## [DOCUMENT TEXT]
== Segment start ==
Re: Re: Re: Re: Human, animals and Evolution.

entitled said:
Actually, that's one of the oldest tricks in the book. It was just edited out during the major coming of Christianity. It was thought to be unholy. :rolleyes:

Unholy?? That's a new one on me but it doesn't surprise me.:rolleyes:
 
So they finally have some evidence on that stacking theory... I dont know how much i buy it, i mean.. Think of those primates. The larger testes came because of the promiscuity in their groups, not vice versa.

The way i look at it, things like testicle size, the evolutionary behaviors of men and women in groups, hair eye and skin colors, cosmetic sexual characteristics, those things are the slow grind of evolution, constantly working....currently humans have a HUGE gene pool, with almost no stresses (things that end life or reproductive ability)....the only way to force fast mass adaptation is to introduce a culling, an environmental stress that depletes said pool of people without some characteristic that makes them more likely to reproduce and push their genetic profile for another generation.
== Segment end ==
## [PROVIDED MATERIAL]
== Segment start ==
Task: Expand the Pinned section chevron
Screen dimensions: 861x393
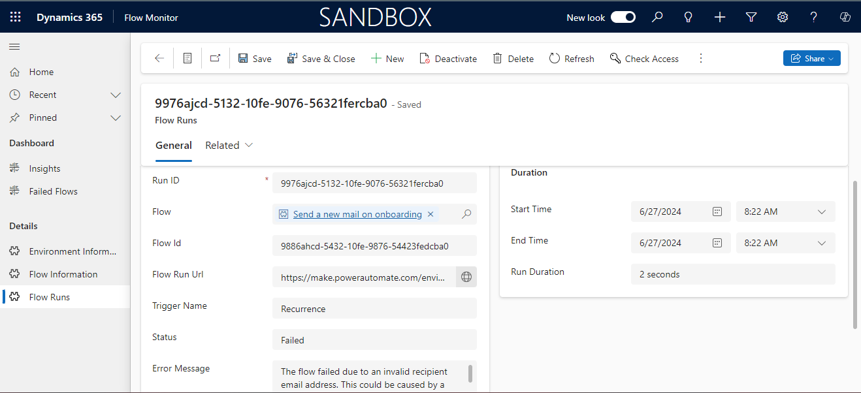Action: (x=116, y=118)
== Segment end ==
## [PROBLEMS AND TASKS]
1. Swap "primates" for "apes" in the forum post on human evolution, and give the passage from "Re: Re: Re: Re: Human, animals" to "not vice versa.".
2. Pick up the forum post on human evolution and continue it past its final sentence.

## [RESPONSES]
1.
Re: Re: Re: Re: Human, animals and Evolution.

entitled said:
Actually, that's one of the oldest tricks in the book. It was just edited out during the major coming of Christianity. It was thought to be unholy. :rolleyes:

Unholy?? That's a new one on me but it doesn't surprise me.:rolleyes:
 
So they finally have some evidence on that stacking theory... I dont know how much i buy it, i mean.. Think of those apes. The larger testes came because of the promiscuity in their groups, not vice versa.

2.
thats why sex makes the world go round.

D

CasusCoiti said:
Human cranium sizes had flattened out (after several million years of Homo species' enlargements) because women's pelvises had hit their limit for expansion while retaining the ability to be efficiently mobile while upright. Since female (and male) bodies had already undergone so many evolutionary modifications to get upright walking to work, those two benefits (upright mobility and larger braincase) became competitive, since helping one hurt the other.

Being able to haul ass was a greater advantage compared to a relatively small increase in cranium size, so selection pressure did not bring about further shifts in the shape of the pelvis. Otherwise...

... a parallel-universe scenario: relatively sedentary females in a race of big-headed humans. In this alternate humanity, women would eventually be left with just vestigial legs, or maybe tool-using feet. I wonder what effects this would have on the development of intelligence and technology.

Anyway - with C-Sections, though, that pelvis-size restraint is probably removed. As for the pain of childbirth- it doesn't seem to have any adverse effects on population growth, or willingness to do so.


As for genitalia size, the penis info was interesting. What I find much more fascinating, though, is the size of the testicles in relation to the rest of the body.

This, more than anything else, seemed to predict with stunning accuracy the sexual behaviors of primate species. Primates with small testicles relative to the rest of their bodies (like gorillas) have very clearly defined sexual relationships - either one male to many females, or relative monogamy. In those cases, it was rare for a female to mate with more than one male.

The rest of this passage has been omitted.